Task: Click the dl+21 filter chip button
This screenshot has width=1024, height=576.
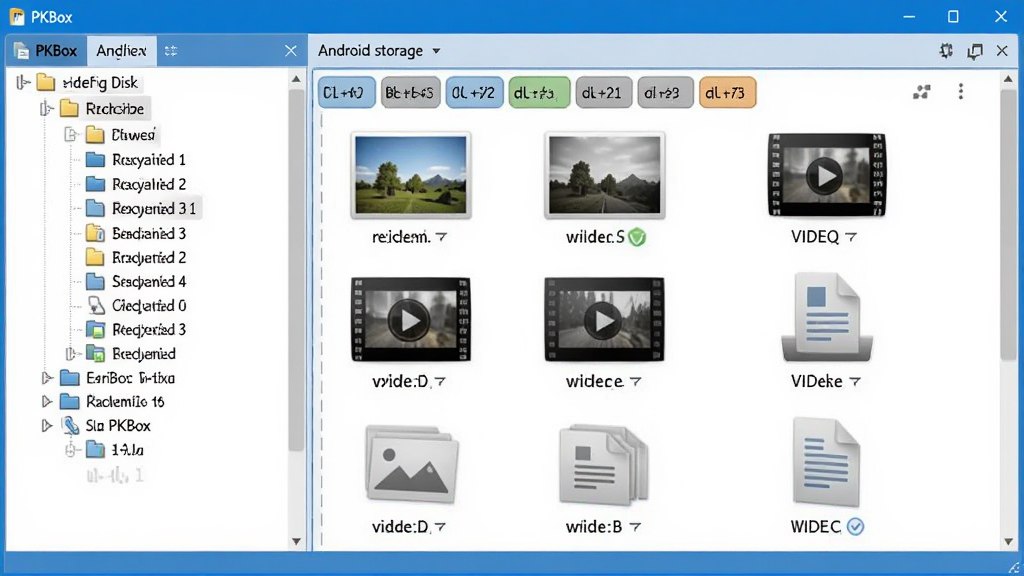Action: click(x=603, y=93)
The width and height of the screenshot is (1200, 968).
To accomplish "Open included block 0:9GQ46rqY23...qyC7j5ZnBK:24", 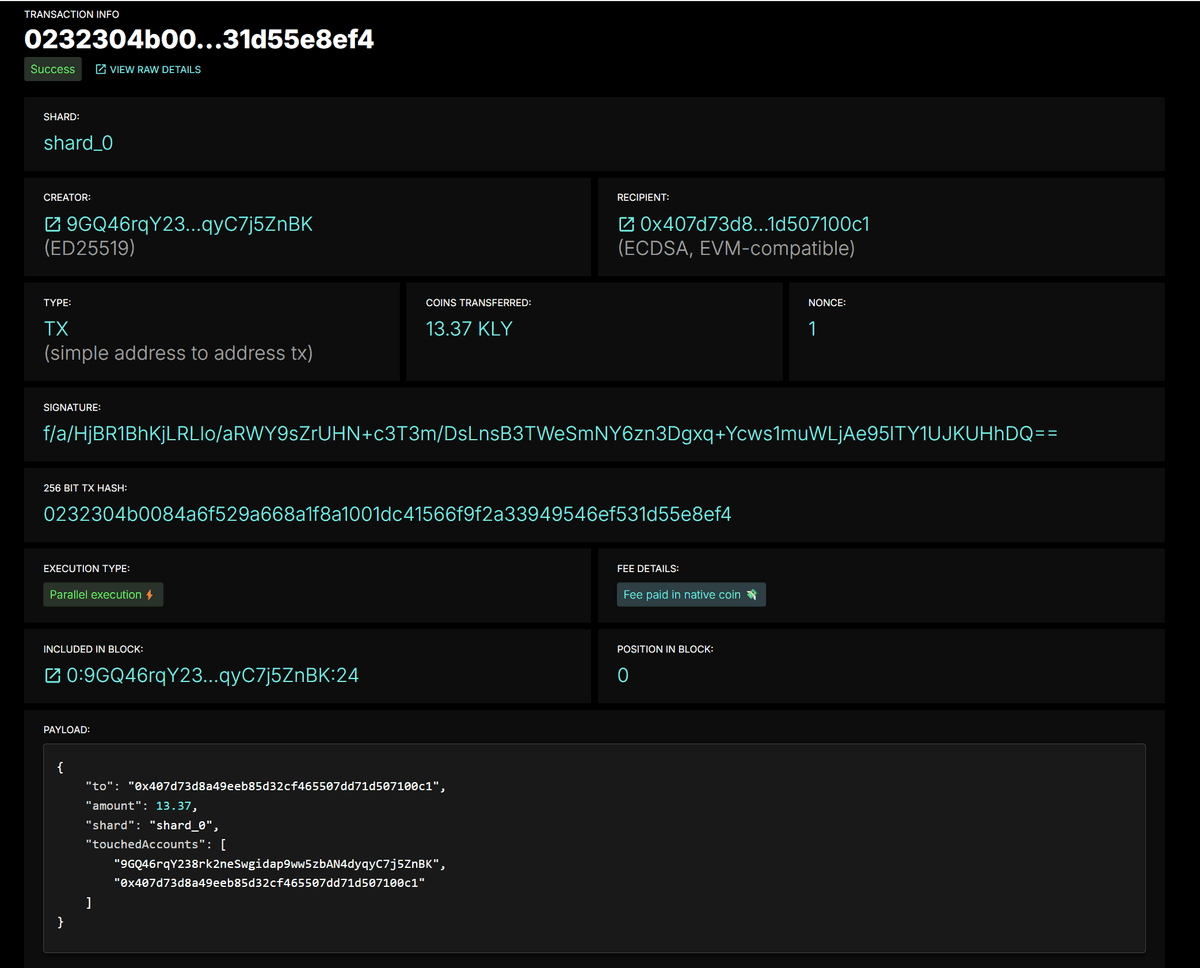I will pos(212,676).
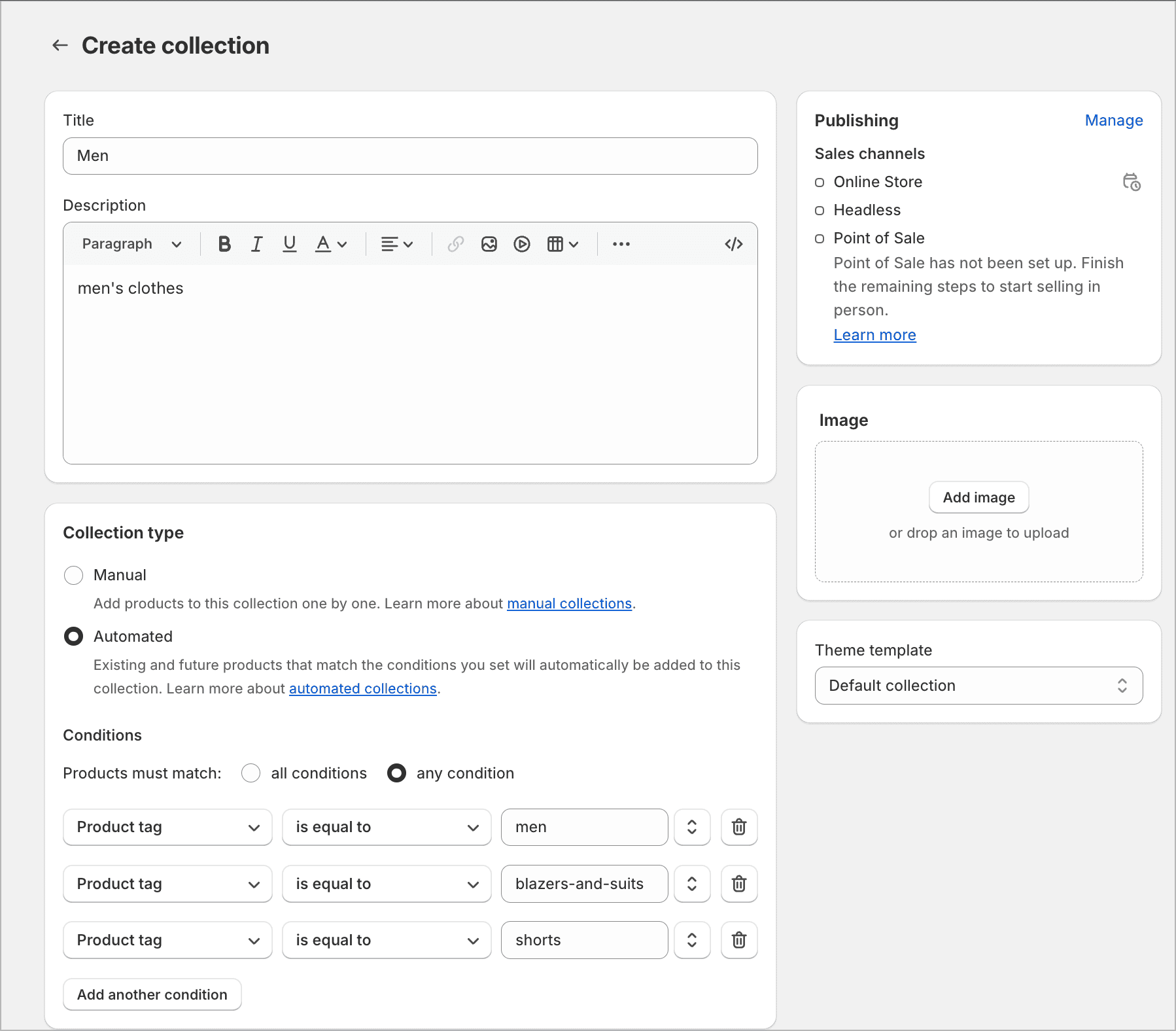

DIRECTIONS FOR THIS TASK — Select each line of the records that contains the string "height", treating uppercase and lowercase letters as distinct.

EXERCISE ANSWER —
This screenshot has width=1024, height=576.
The width and height of the screenshot is (1200, 968).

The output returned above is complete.